Since his arrival in the gospel scene, the Fort Worth, Texas, native has become a New York Times best-selling author and a 12-time Grammy Award winner, the most recent being 2017’s Best Gospel Album for his 12th record, “Losing My Religion,” and Best Gospel Performance/Song for Tamela Mann’s “God Provides,” which Franklin co-wrote.

However, he also received plenty of attention this year outside of the gospel realm for his appearance on Kanye West’s song “Ultralight Beam” alongside Chance the Rapper, The-Dream and Kelly Price.

Franklin is currently on the road for the 27-date “The Rebel, the Soul & the Saint Tour,” which pairs him with Grammy-nominated R&B artist Ledisi, who released her eighth studio album, “Let Love Rule,” on Sept. 22.

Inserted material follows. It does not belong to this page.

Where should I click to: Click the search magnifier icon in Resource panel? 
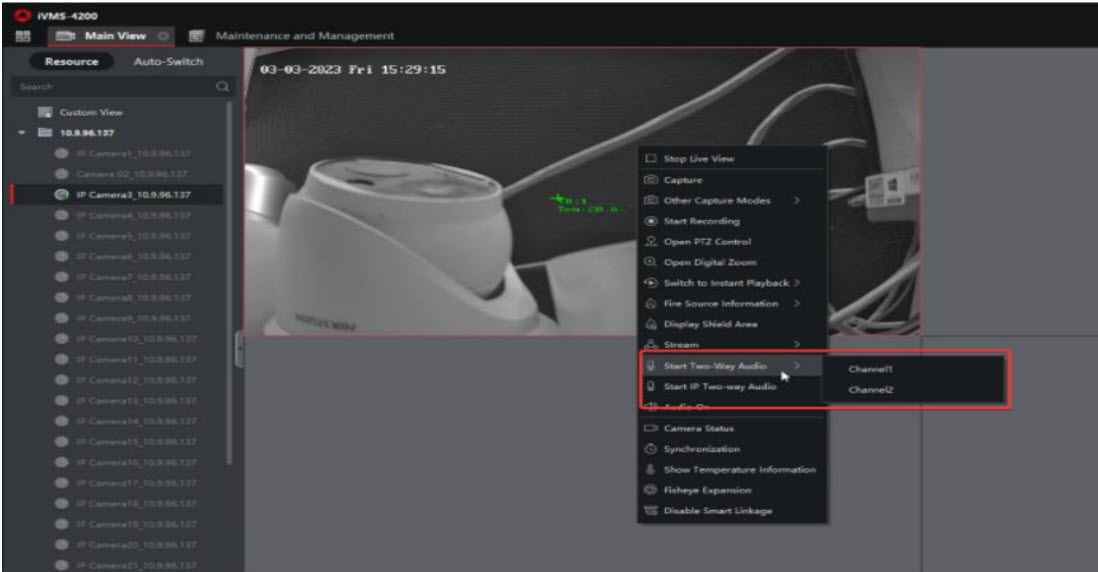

The Jackson Free Press recently spoke with Franklin by phone to discuss the tour and the success of his most recent album.

Being from different genres, what gave you and Ledisi the idea to pair up for this tour?

Well, first, Ledisi and I have been friends for a very long time, and she had contacted me last year to write a song (“If You Don’t Mind”) for her last album, and that really got us even closer. Her management team had an idea about us going on tour together, and you know, the (gospel and R&B) communities know both of us, so we thought it would be a good way to share some love and hope together at the same time. We just thought it’d be a little different of an idea—something fresh to inspire people. Hopefully, we’ve done that, and hopefully, we’re doing that.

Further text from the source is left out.